We have expert endoscopists who routinely perform all of these endoscopic procedures. They are also developing new endoscopic devices and conducting research studies to improve the diagnostic and treatment capabilities of endoscopy for patients with pancreatic cancer.
Quality of Life
Pancreatic cancer has a profound effect on individual and family quality of life. We have specialists who can address ‘the whole person’ with cancer and their family, including pain management, supporting individual and family coping, nutrition, spiritual concerns, and mental health concerns. Our researcherse are developing ways to help patients and families cope better, communicate better with their physicians, and improve quality of life for pancreatic cancer patients and their families. New studies will examine the impact of genetic findings on family member quality of life.

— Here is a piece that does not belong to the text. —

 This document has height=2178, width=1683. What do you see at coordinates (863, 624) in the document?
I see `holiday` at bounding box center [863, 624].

Pancreatic cancer is difficult to detect and difficult to treat. The problem of early diagnosis is complex and complicated by the obscure location of the pancreas, the absence of reliable symptoms and the insensitivity and expense of current tests. What is needed are better methods of determining who is at risk, and more accurate tests of early signs of cancer or precancerous lesions. Targeted intervention at this early stage provides the best chance of a cure.

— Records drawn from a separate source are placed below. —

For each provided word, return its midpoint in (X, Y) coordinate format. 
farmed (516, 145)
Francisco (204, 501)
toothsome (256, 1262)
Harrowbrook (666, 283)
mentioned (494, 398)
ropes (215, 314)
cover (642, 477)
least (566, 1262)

Proteomics is the comprehensive study of proteins associated with a disease. This new technology has enabled researchers to use a combination of biochemistry, biology, and bioinformatics to detect proteins that are expressed in cancer. Proteins are the most likely substance that would produce a successful, useable blood test for pancreatic cancer. We have two experts in the new field of proteomics and full access to costly proteomics equipment.
Using a proteomic approach, we are identifying the proteins that are differentially expressed in pancreatic cancer tissue—this will open a whole new level of knowledge in understanding how pancreatic cancer develops. Such knowledge could lead to new drug development, improved assessment of response after treatment, and potential chemoprevention programs. From our pancreatic cancer proteomic analyses, we hope to develop a blood biomarker that can identify patients who have early pancreatic cancer while it is curable.
It is likely that hereditary factors play a role in 17% or more of pancreatic cancers. Ten percent of patients have a familial history and another 7% of apparently “sporadic” pancreatic cancer patients carry a genetic mutation that causes the disease. Kindreds, with 2 or more family members who have been diagnosed with pancreatic cancer and who are first degree relatives, are considered to have familial pancreatic cancer (FPC). Not all patients who carry a mutation in a gene that predisposes to pancreatic cancer will get the disease. The lifetime cancer risk for a gene-carrying individual from a FPC kindred can range from 5% to100%, depending upon the gene inherited and environmental-gene interactions. Smoking is the chief environmental risk factor that influences penetrance of pancreatic cancer in these kindreds. Not only does smoking increase the risk of cancer by >3 fold, but it also decreases the age of onset by approximately 10 years.